Specifically, it is an object of the present invention to provide a design and process to solder the in-line micro-optic components together by employing only the inner holders without requiring an additional outer holder commonly used in the conventional in-line micro-optic component manufacturing processes. Two gold-plated stainless steel holders are used in the soldering process to lower the cost and reduce the size by eliminating the requirement of a third, expensive holder. As a result, the in-line micro-optic components produced according to the new soldering method and system of this invention have lower cost and smaller size. Therefore, the in-line micro-optic components of this invention can be employed in fiber optic technology for broadened applications with being less limited by the cost and size problems of the in-line micro-optic components as those encountered in the prior art.
Briefly, in a preferred embodiment, the present invention discloses an in-line micro-optic component. The in-line micro-optic component includes an optical core attached to a first optical collimator by applying a first heat-curing epoxy. The in-line micro-optic component further a first gold-plated stainless steel holder holding the first optical collimator. The first optical collimator is inserted and fixed in the first stainless steel holder by applying a second heat-curing epoxy. The in-line micro-optic component coupler further includes a second optical collimator. The in-line micro-optic component coupler further includes a second gold-plated stainless steel holder holding the second optical collimator.
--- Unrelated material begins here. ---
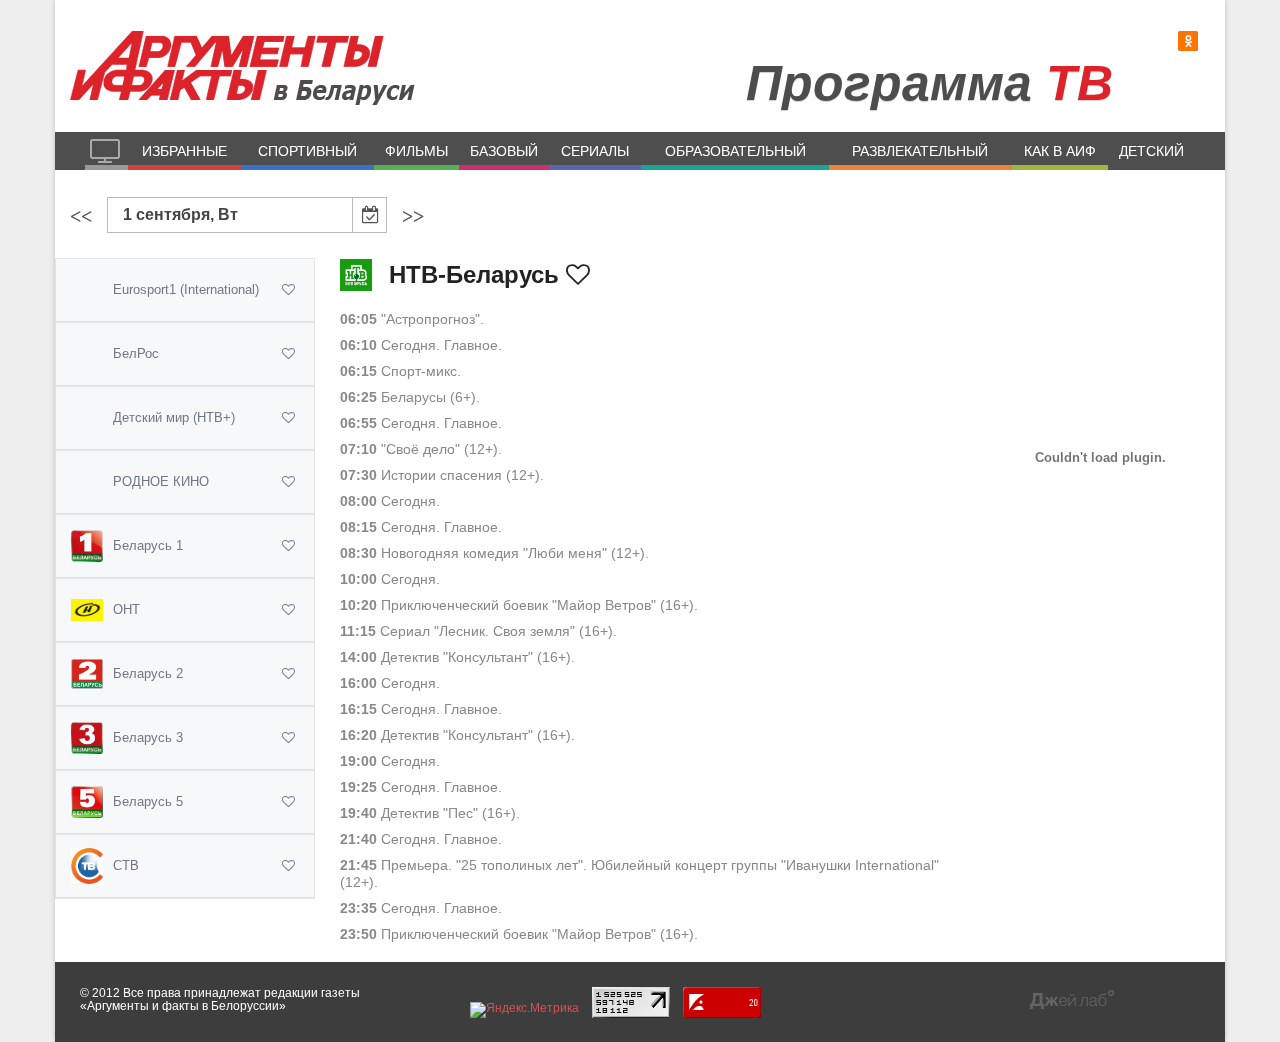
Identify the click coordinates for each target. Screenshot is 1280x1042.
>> (413, 216)
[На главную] (106, 151)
The second optical collimator is inserted and fixed in the second stainless steel holder by applying a third heat-curing epoxy. After the optical alignment between the first optical collimator with the optical core and the second optical collimator is done to achieve a lowest transmission loss, the first and second stainless steel holders are soldered together.
The present invention further discloses a method for fabricating an in-line micro-optic component. The method includes the steps of: a) attaching an optical core to a first optical collimator by applying a first heat-curing epoxy; b) inserting and fixing the first optical collimator with the optical core into a first gold-plated stainless steel holder by applying a second heat-curing epoxy; c) inserting and fixing a second optical collimator into a second gold-plated stainless steel holder by applying a third heat-curing epoxy; d) mounting the first optical collimator with the optical core and the second optical collimator on an alignment stage then adjusting a relative position of the first optical collimator with the optical core to the second optical collimator until a lowest transmission loss is achieved; and e) soldering the first and second stainless steel holders together.